City of London plans for new public Wi-Fi
Deal with CTIL includes provision for 5G infrastructure from turn of the decade
The City of London has struck a deal for the provision of a new WiFi network that will be freely available to anyone within the Square Mile.
It has awarded a 15-year contract to Cornerstone Telecommunications Infrastructure (CTIL) to roll out the network in conjunction with O2.
The company will build a series of 4G ‘small cells’ housed on street furniture such as signs, lampposts and CCTV columns. The move will also provide a footprint for the provision of 5G when it becomes available after 2020.
The network will replace the current service provided by The Cloud and is scheduled to be fully operational by the autumn.

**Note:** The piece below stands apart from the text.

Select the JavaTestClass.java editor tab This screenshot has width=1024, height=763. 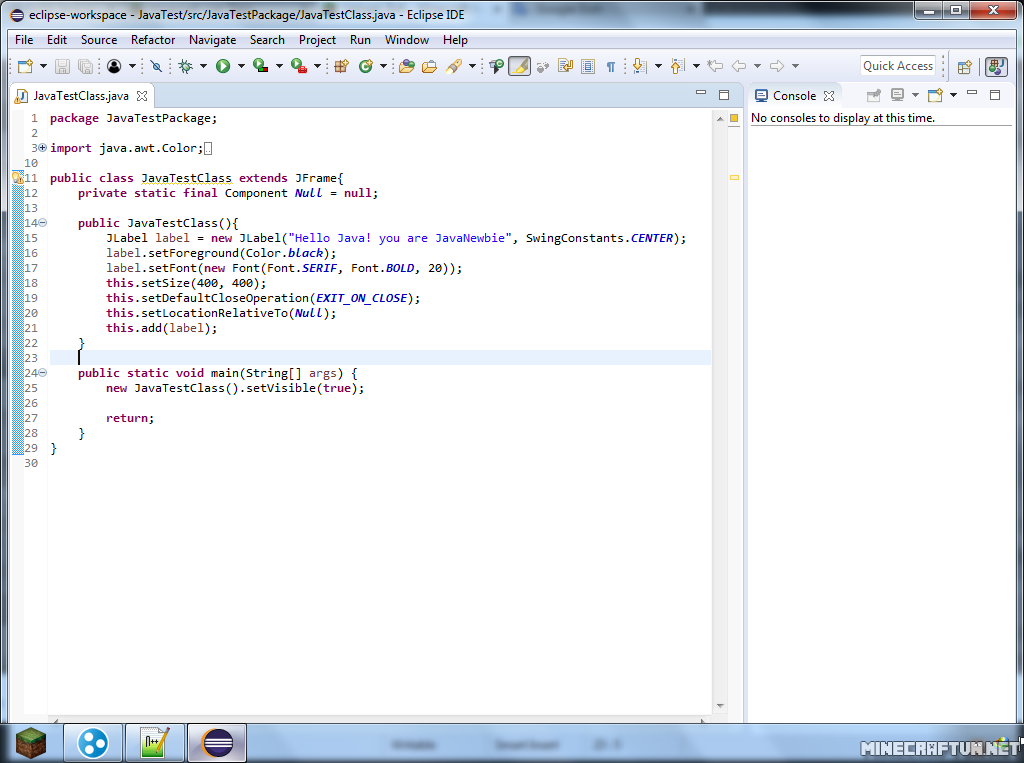coord(80,96)
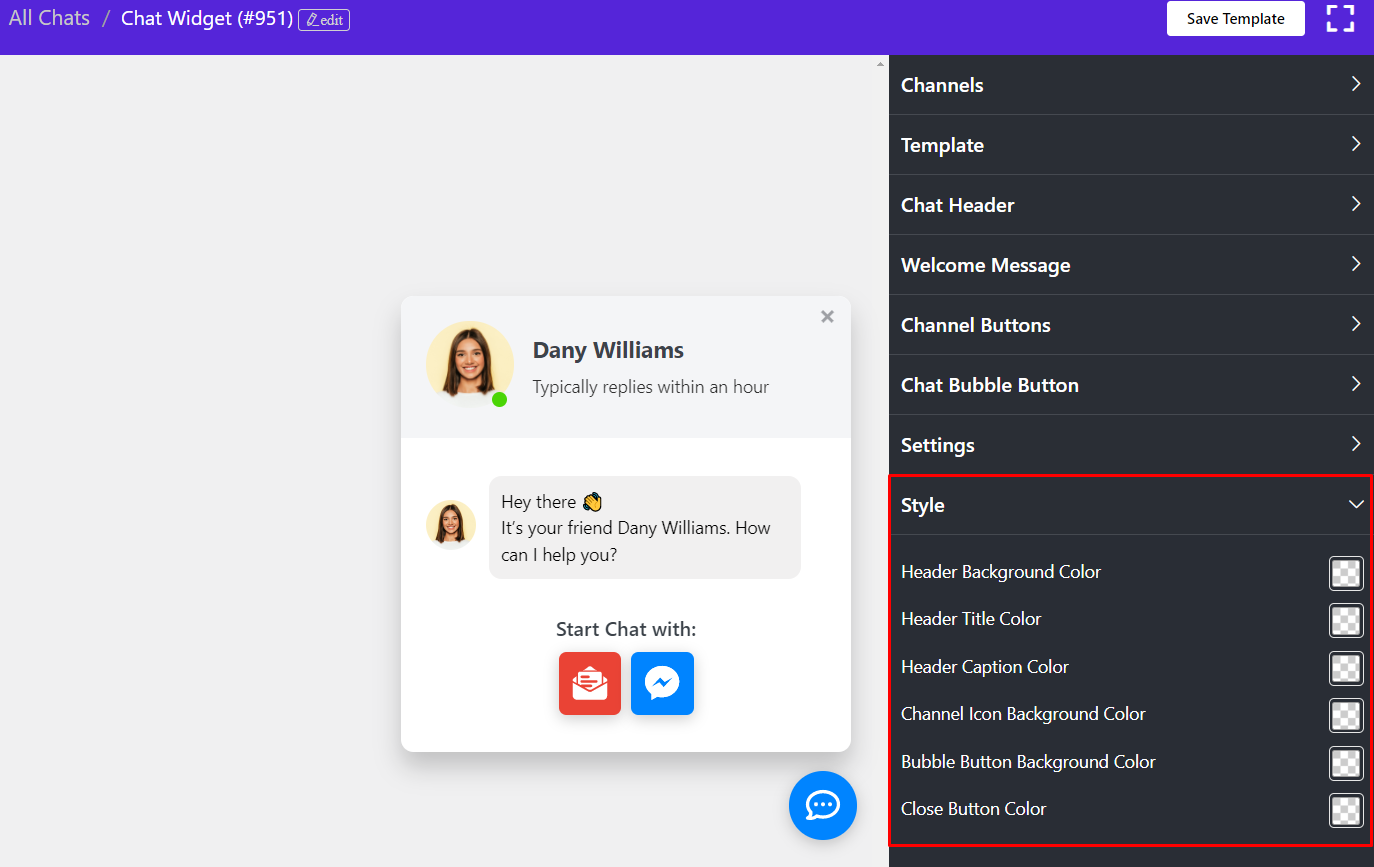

While the move reflects the City’s efforts to retain its position as one of the world’s leading financial centres with the approach of the UK leaving the EU – in which the 5G element could be a crucial factor – the network could also provide a significant element of the digital infrastructure to support public services.
The City said the equipment will ensure high bandwidth to support services such as video calling and video on demand. It will be available free following one-time registration for users.
Mark Boleat, chair of the City of London’s policy and resources committee, said: “Free, reliable, high speed wireless internet is a must for any modern, competitive financial centre. That is why I am thrilled to have CTIL deliver this essential project for the Square Mile.
“Soon, residents, visitors and workers in the City will be able to enjoy uninterrupted wireless connectivity, and this project should ensure that wireless ‘black spots’ in the Square Mile become a thing of the past.”
The City has also launched a campaign to make “affordable” gigabit broadband connectivity available within its borders. Among the measures involved are the creation of new standardised legal document to speed up the processes for businesses to get superfast broadband, and pointing fibre providers towards unserved areas.